## PROBLEM STATEMENT
What number of lines in the listing contain "computer"? Answer with that number only.

[PROVIDED RECORDS Boundary: Start]

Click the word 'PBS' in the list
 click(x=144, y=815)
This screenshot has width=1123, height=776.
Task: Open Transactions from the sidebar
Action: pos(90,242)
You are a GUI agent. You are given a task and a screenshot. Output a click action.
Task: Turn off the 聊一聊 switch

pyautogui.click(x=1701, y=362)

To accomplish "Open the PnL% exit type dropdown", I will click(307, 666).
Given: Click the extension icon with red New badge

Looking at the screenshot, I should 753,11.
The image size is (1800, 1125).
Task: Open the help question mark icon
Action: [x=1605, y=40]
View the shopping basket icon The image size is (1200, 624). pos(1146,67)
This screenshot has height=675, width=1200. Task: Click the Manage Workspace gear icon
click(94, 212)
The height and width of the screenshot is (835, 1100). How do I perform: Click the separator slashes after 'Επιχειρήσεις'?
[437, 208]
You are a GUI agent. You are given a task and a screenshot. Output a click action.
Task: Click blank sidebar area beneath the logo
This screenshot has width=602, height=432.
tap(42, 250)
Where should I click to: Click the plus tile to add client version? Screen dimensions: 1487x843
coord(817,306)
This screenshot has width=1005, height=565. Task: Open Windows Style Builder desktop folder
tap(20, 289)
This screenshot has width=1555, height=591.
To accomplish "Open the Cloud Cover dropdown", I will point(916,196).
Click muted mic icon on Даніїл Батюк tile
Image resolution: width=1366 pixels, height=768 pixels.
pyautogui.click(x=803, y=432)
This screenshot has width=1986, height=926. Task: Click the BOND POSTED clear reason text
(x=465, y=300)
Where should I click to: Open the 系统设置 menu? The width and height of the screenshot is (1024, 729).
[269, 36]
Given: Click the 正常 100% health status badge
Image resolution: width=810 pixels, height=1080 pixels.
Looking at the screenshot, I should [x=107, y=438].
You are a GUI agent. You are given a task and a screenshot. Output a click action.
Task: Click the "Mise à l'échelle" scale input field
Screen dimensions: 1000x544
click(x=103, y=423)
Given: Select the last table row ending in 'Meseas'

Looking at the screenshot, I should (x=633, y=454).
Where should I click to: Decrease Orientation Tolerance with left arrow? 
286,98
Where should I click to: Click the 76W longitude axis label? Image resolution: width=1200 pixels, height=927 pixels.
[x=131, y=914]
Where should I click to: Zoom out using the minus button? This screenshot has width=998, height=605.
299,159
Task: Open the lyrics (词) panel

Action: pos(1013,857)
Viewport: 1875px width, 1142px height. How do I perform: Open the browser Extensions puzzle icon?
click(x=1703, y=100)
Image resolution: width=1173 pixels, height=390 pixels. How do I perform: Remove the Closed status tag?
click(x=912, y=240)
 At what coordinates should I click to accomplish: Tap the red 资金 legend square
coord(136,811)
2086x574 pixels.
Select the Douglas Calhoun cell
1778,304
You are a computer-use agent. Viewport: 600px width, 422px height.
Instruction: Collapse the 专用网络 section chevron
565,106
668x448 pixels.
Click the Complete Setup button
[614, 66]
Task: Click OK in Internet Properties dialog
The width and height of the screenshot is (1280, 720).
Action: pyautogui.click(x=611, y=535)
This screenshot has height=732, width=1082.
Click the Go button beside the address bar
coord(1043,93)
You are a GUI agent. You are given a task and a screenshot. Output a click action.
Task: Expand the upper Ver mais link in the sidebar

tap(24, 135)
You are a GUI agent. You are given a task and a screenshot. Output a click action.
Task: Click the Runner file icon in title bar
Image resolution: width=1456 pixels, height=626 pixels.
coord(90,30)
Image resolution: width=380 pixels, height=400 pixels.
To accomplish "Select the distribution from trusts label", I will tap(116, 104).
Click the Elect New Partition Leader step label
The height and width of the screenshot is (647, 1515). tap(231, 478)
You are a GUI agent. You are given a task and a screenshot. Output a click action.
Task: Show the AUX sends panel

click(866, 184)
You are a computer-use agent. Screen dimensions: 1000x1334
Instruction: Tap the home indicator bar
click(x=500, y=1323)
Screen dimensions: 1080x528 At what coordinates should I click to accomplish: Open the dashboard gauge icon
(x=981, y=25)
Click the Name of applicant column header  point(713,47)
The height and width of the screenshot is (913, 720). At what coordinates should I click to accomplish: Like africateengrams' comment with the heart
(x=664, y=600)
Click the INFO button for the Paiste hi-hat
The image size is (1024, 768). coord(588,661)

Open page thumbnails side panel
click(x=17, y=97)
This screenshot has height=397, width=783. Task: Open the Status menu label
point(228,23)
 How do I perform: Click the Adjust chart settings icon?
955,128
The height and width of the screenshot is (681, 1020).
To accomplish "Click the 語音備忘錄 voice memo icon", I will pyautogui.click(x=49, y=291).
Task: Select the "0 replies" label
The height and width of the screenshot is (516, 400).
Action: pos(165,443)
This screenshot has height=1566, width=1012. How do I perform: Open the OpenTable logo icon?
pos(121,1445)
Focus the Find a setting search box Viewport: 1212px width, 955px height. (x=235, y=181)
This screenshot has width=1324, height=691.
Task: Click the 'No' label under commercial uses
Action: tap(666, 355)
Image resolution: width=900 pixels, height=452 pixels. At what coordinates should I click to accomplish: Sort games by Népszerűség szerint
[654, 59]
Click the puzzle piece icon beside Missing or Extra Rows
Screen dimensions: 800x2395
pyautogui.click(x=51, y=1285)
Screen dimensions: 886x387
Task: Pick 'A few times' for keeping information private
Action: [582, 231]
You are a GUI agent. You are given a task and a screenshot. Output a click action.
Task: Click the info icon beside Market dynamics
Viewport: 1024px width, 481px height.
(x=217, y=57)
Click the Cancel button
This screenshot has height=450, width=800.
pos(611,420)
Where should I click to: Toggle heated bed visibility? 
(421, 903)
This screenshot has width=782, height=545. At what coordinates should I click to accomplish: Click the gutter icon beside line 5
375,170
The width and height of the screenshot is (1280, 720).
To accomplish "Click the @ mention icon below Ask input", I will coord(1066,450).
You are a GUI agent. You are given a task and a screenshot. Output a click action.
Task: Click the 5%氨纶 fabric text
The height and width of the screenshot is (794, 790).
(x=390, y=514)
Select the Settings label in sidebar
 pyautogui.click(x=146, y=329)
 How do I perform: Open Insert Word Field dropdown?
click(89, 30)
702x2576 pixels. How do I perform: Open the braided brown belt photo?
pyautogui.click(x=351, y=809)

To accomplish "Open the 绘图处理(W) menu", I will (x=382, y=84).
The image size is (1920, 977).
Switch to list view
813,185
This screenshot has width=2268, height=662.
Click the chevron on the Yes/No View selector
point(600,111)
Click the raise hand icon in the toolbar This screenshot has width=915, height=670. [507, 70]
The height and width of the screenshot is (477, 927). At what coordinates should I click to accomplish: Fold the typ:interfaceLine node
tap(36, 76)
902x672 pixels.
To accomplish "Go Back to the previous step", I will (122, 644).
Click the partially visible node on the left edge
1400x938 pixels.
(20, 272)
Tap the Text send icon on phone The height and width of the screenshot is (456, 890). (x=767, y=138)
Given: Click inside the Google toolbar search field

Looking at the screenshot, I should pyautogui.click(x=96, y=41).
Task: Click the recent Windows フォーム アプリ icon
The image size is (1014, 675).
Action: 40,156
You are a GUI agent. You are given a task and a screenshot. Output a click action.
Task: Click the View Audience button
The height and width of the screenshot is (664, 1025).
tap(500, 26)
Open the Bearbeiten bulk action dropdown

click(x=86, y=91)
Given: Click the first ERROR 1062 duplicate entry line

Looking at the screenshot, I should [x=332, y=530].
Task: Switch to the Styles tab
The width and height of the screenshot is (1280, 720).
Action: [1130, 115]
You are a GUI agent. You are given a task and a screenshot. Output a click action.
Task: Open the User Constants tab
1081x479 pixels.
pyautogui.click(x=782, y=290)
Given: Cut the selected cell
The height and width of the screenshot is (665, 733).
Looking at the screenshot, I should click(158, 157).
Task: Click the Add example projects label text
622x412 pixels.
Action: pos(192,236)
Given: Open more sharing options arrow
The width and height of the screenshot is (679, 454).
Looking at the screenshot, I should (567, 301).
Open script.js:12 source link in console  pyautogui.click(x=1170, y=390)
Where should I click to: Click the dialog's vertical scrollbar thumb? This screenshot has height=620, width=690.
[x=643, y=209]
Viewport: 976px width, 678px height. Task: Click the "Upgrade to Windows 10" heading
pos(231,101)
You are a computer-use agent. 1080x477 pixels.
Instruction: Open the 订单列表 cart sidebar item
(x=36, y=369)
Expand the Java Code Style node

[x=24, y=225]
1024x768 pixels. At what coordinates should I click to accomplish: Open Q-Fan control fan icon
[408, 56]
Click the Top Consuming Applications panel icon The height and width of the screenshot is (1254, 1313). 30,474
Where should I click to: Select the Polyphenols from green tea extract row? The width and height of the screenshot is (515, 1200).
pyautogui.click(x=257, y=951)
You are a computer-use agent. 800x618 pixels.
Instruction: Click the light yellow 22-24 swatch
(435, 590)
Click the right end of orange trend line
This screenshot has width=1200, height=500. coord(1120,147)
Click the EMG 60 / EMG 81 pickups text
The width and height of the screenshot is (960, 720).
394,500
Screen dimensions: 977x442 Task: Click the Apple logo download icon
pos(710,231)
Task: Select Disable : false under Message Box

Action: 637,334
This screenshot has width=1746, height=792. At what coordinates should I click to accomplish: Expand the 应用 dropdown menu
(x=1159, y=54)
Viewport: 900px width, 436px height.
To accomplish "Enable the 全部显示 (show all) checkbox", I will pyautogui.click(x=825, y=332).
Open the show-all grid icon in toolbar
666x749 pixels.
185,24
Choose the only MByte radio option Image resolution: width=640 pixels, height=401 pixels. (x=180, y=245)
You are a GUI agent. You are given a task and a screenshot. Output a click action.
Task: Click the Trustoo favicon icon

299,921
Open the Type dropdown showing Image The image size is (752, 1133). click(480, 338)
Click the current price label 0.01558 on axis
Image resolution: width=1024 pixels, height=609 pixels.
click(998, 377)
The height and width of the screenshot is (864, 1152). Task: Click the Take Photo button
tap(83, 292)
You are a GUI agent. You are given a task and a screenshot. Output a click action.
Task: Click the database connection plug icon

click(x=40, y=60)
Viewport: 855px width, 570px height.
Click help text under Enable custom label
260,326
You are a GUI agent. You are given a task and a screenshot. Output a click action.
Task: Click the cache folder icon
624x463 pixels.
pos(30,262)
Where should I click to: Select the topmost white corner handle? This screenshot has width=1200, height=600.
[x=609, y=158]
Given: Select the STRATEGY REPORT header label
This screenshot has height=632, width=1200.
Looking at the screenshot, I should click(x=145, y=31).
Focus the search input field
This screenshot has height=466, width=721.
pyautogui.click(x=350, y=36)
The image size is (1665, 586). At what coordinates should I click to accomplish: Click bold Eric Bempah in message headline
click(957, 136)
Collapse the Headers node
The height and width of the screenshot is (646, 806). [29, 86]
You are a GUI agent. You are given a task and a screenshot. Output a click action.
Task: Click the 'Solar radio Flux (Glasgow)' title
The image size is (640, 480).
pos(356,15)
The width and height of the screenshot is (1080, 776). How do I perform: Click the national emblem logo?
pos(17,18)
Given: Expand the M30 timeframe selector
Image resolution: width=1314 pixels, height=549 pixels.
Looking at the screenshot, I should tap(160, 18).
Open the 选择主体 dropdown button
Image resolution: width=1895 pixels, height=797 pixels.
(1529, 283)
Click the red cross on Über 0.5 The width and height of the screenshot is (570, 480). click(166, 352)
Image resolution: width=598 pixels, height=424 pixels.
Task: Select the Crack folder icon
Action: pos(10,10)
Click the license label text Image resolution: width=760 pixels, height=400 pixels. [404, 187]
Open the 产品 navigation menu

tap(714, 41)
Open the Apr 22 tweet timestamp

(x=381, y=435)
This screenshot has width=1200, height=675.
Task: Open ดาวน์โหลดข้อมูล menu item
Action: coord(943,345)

[PROVIDED RECORDS Boundary: End]

## RESULT OF THE EXERCISE
4